Whether you’re used to the Queen’s English, American English, or the other many forms of English, you probably grew up studying Shakespeare in high school, along with a lot of other English poets and writers as part of English Literature classes. The fascinating thing about studying Shakespeare and his influences is that William Shakespeare went to public Grammar School, for four years, until the age of 15, and studied the classics of ancient Greece and Rome.

Not only that, but everyone in England was reading the same classics as well. Students at the Universities of Oxford and Cambridge studied the classics in Greek and Latin during the 1530s, and in turn would write their own books in English from the 1530s onwards. This generation spread the knowledge of the classic writers who would eventually be taught in the public Grammar Schools that were begun in the 1560s. From the 1530s to the 1590s, treatises on education, moral philosophy, and poetry and drama were being published.

Collections of novellas from Italy were being published. Collections of poetry. The 1500s on the continent and in England saw the beginning of mass-market printing and the beginning of modern publishing. Books were everywhere. Drama was also everywhere, even the mediaval mystery plays were slowly replaced with theatrical works based on the works of classical dramatists.

From Thomas Elyot in his book The Governor in 1530s to Roger Ascham’s The Schoolmaster of 1570, to William Webbe’s Discourse of English Poetry of 1586 that echoes these works, it was the general consensus, that the English language could be used to create poetry as excellent in quality as that of Homer or Virgil. The popular poets of the 1500s probably gained inspiration and insight from these writers. They certainly wrote in Talian sonnet form, created by Petrarch in the previous century, and were influenced by the forms and subject matter of Roman poets.

Roman playwrights looked to Greece playrights and mythology for their stories. The Greekplaywrights also told the stories of Greece heroes, kings, and myths. Famous Greeks or mythology were not the property of one playwright. The most famous playwrights had their own styles and would create very different plays based on the same stories or characters.

Shakespeare, in creating his plays, drew upon an old tradition of adapting stories for the stage. Even as a child, he would watch Medieval Morality plays every Christmas time. The Morality Plays were based on scenes from the Bible and were the first types of plays to be publicly performed during the beginning to middle of the 1500s.

Elyot, Ascham, and Webb in their works all point to the origins of Greek poetry and its basis in telling the stories of Greek mythology and of the Trojan War. English playwrights in the 1580s would use the historical Chronicles published in their days to create plays based on English history. Shakespeare took up this tradition and wrote his own History plays. It is William Webb, in his Discourse of English Poetry of 1586 who writes of there being three kinds of poetry: Comical, Tragical, and Historical. It was the Greeks who also wrote three kinds of plays, usually known as either Comedies or Tragedies, but the Tragedies are the one's which include the stories of historical figures.

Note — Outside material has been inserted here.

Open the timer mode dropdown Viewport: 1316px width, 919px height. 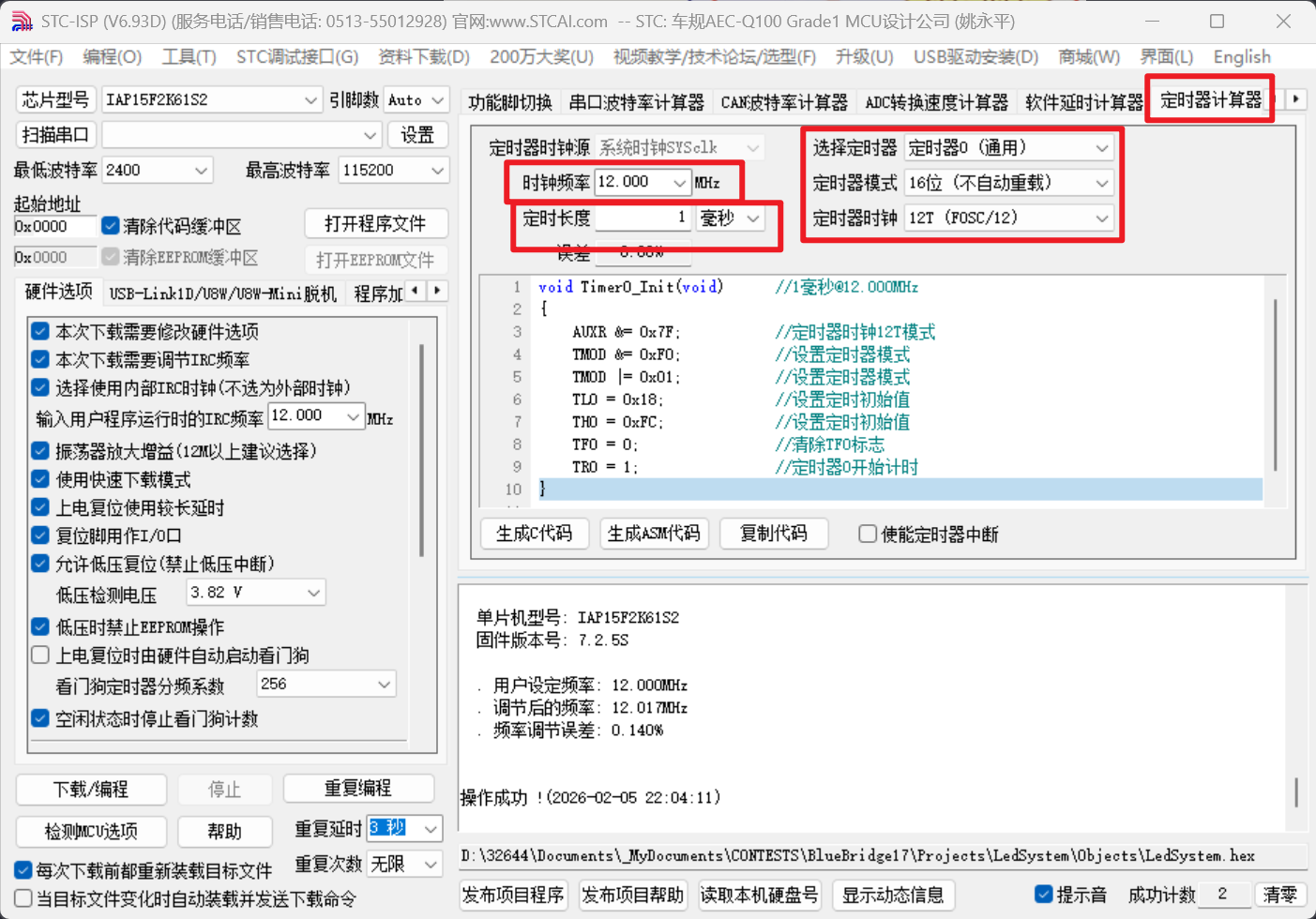[1101, 183]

The Romans took Greek Comedy and made it their own, also by adapting its character types and stories. The origins of Greek comedy was one of improv and character types. Actors would take on the roles of various stock characters, and improvise scenes in front of audiences. The Greek stock characters were borrowed by Roman playwrights for their works. Their works were then adapted as well by Shakespeare for his English audiences.

Roger Ascham writing in 1570 had the decade of the 1560s to look back on, a decade that produced translations of Virgil and Horace, as well as the first English comedies and tragedies written, performed, and published in the combination of blank verse and rhymed lines.

The plays from the 1560s are great to read to see the evolution of theater in England. William Shakespeare would perfect the formula of playwriting in the classical mode that was being used in the middle to late 1500s.